Thursday 31 October 2013

Boomerang Nebula..Coldest Place in Universe.. Can even Freeze Atoms !!!

The coldest place in the universe- temperature at which atoms freeze- Boomerang Nebula, astronomers in Chile said.


About 5000 light years away in the Centaurus Constellation, the scientist at the ALMA Observatory said.
The nebula is "colder than the faint afterglow of the Big Bang, which is the natural backsround temperature of the space", the statement explained. It runs at a temperature of one degrees Kelvin (-272 degrees Celcius or -458 degrees Farenheit), making it "the coldest known object ink the universe,"the ALMA said.


The Boomerang Nebula is a relatively young planetary nebula, which is a glowing shell of ionized gas ejected from the outer layers of a sun like star in its final stages.

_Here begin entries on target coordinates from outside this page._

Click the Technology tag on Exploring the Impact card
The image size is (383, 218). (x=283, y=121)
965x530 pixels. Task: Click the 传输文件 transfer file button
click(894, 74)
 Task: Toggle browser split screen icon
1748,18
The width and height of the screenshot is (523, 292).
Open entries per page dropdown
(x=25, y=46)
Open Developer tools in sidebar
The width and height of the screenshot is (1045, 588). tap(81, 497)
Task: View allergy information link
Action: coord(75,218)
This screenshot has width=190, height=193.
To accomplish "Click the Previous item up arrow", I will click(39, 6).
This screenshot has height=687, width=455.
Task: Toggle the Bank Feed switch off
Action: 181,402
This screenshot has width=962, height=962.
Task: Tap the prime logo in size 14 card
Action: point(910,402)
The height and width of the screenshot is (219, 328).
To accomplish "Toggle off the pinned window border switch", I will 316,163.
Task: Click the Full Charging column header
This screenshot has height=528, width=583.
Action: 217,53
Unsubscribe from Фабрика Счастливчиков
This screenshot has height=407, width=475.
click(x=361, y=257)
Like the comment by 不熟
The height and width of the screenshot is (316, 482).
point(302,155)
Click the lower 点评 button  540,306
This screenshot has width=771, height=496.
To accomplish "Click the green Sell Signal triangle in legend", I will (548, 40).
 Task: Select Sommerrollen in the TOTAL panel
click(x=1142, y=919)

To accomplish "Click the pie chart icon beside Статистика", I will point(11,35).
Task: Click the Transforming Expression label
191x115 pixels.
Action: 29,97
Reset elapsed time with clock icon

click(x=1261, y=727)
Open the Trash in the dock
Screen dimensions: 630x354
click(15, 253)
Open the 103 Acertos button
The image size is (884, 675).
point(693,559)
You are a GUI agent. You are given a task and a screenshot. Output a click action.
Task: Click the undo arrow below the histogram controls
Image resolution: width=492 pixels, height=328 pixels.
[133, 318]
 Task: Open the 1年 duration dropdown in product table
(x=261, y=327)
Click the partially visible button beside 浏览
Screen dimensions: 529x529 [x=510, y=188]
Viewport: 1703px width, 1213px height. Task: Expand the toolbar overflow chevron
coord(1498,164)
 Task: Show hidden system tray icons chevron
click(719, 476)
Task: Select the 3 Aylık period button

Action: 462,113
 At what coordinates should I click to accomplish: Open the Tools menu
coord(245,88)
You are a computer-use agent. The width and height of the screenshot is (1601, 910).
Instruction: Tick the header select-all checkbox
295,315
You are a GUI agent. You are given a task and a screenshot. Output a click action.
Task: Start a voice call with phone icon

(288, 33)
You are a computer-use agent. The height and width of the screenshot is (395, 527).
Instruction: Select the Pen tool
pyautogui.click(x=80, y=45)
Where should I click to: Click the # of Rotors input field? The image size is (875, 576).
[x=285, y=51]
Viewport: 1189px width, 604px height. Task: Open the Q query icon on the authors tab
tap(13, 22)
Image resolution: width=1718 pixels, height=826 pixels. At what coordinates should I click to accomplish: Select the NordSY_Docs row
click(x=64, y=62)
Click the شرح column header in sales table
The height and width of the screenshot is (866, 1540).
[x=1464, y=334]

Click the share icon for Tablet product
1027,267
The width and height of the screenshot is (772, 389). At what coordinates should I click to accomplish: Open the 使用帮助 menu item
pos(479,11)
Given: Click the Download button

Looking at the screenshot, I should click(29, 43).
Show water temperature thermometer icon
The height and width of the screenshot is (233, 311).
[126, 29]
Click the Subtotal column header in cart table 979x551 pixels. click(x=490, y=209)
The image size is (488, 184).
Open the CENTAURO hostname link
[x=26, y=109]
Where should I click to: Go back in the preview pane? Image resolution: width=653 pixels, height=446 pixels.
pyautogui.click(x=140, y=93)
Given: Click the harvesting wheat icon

It is expandly rapidly, and using up energy in the process, creating a cooling effect, permitting it to stay colder than the temperatures around it.

The image was captured by the Atacama Large Millimeter-submillimeter Array-ALMA-a telescope installed on a plateau 5000 metres(16400 feet), high in the Atacama desert, where almost no humidity or vegetation to block its view of the heavens.

This nebula is colder than the microwave radiation which prevades all the space. The radiation being remnant of the Big Bang, the explosion which forged the universe in trillion degree temperatures.


"One can say that Boomerang acts as refrigerator," said astronomer Lars-Ake Nyman , who measured its temperature using the European Southern Observatory radio telescope in Chile. He did this by comparing the signals received from Carbon monoxide in the nebula with signals from the background radiations.

Normally the cosmic microwave background photons would excite the gas to at least its own temperature. But the gas shields itself, and the photons from the microwave background do not penetrate deep into the outflow. The low temperature of the gas in the outflow therefore stays low.

This installation is a joint effort among North American, European and Asian agencies.